Directed by: Dorothy Arzner
Written by: Mary C. McCall Jr.
Starring: Rosalind Russell, John Boles, Billie Burke, Jane Darwell, Dorothy Wilson
Security for women carries more value than any sort of currency ever can. Maintaining this security becomes of utmost importance to them and when it gets challenged, you can expect a battle. We see one of those fierce attempts in the crisp and unrelenting Craig’s Wife. A story unafraid to show the evil deeds of a particular woman, but still manages to garner enough sympathy to see her point of view.
Marrying solely for financial advantage Harriet Craig (Rosalind Russell) loves to ensure her house continually matches the standards she has set for it with no fear of the feelings she hurts in the process. After visiting her sick sister in Albany, a series of events begin to challenge the life she has built up for herself.
It would be easy to watch Craig’s Wife and have pure disdain for Harriet for the entirety of the feature, but digging deeper into her personality shows something beyond the rigid figure we see for most of the film. It opens with the domestic workers servicing the house, with a younger maid looking to clean a vase. A seasoned maid runs over to her and notifies the younger one about the particularity of Harriet and how everything must be exactly how she left it. A strange thing to hear for the young maid as she simply wants to clean and do her job, but it builds up the woman we will soon meet. All of the build-up leading towards the initial appearance of Harriet sizes her up to be this villainous character, and she certainly delivers on that account.

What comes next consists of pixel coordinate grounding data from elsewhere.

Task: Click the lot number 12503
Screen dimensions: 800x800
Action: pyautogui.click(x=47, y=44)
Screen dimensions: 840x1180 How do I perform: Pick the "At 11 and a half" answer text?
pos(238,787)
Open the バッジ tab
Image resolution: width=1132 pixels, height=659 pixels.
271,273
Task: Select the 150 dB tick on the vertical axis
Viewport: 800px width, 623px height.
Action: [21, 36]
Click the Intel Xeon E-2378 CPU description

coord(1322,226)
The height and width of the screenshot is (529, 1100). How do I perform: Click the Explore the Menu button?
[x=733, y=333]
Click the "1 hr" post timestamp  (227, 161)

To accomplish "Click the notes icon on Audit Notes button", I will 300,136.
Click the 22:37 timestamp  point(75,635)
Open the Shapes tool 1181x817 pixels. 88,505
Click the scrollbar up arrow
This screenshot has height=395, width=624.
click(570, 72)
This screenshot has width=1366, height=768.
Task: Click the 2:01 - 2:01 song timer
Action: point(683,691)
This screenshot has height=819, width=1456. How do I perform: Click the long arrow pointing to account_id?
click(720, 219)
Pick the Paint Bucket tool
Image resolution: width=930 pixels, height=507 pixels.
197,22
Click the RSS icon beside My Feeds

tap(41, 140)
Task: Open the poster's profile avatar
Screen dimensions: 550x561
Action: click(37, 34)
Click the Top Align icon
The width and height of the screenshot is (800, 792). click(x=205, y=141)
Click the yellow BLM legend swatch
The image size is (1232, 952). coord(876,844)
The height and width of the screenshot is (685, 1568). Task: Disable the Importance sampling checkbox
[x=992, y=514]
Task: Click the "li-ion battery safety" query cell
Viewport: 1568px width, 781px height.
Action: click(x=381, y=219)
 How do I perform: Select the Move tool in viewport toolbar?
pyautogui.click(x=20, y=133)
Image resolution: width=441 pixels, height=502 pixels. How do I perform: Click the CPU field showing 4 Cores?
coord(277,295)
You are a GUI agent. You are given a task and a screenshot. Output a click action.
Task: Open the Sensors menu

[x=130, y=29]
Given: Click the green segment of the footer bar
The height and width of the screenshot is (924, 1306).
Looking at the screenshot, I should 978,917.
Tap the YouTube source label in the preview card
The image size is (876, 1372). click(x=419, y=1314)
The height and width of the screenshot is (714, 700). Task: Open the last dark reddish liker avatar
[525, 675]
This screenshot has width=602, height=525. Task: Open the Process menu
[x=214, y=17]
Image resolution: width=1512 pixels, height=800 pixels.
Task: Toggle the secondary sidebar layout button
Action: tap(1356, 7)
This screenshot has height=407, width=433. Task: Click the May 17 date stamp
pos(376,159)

Harriet makes her taste and lack of patience for others known very quickly, as we begin to piece together why she’s married to her husband Walter (John Boles). She shows him no affection and believes love will only serve to complicate marriages. Walter’s friends rarely spend time with him because they would hate to be near Harriet for more than a moment. The only person allowed to essentially be in the house is Walter’s aunt Ellen (Alma Kruger), who seeks to protect her nephew from the clutches of his wife. The stage is set, we have our players and you’re probably wondering how in the world we could have any sympathy for Harriet?
It’s certainly a large task, seeing as for the entirety of the story she says the cruelest things to others and shows no affection to the person she has promised to love for the rest of her life. Additionally, from what the story presents Walter, Ellen, and the other characters appear to be good people who do not deserve the treatment she lays upon them. The sympathy built for Harriet comes from the fundamental idea of what this home means to her and why she would viciously combat anyone daring to challenge her in any way. The film does not seek to justify her actions whatsoever, but it definitely attempts to explain the root of her actions, which comes from a place of fear.
For someone who certainly married for money, everything that matters for her comes from having a secure home. In a society where women lacked power, the only place she could have it came from her household, which makes any attempt to challenge this an affront to her personally. The limited amount of power forces her to cling to the little she has with the grip of a hawk and it comes out in such rude ways with others. You just have to look at the title of the feature, as it shows a story focused on her being named after her husband. Rosalind Russell’s performance plays a major part in where this sympathy comes into play. She presents this sternness in her voice and presence but she carries a level of elegance in her demeanor, which will always invite some sort of sympathy. In little moments you can see what made Walter fall in love with her initially.
As it’s constructed, Craig’s Wife can feel stagey with the dialogue dominating most of what happens on-screen but director Dorothy Arzner still leaves her imprint as a filmmaker. Her taking on this role makes sense because of her feminist appeal in trying to tackle a woman so villainous and attempting to find the glimmer of humanity from the shield put up. Arzner has never been afraid to inject feminist beliefs and ideas into her films and she does so in the most challenging way with the character of Harriet. She does so by building up what should be a monster and then further breaking down her personality and identity.
With its incredible strengths in its dialogue and acting, Craig’s Wife manages a seemingly insurmountable task in getting sympathy out of someone that appears to have lost all forms of affection for other people. The balance in showing her deeds while also explaining her true intentions walks a tightrope Dorothy Arzner masterfully manages, as she continues to demonstrate her place as an iconic filmmaker during the Golden Age of Hollywood. A real trailblazer and one of the few people in this era who could adequately tell this story with the amount of deftness required.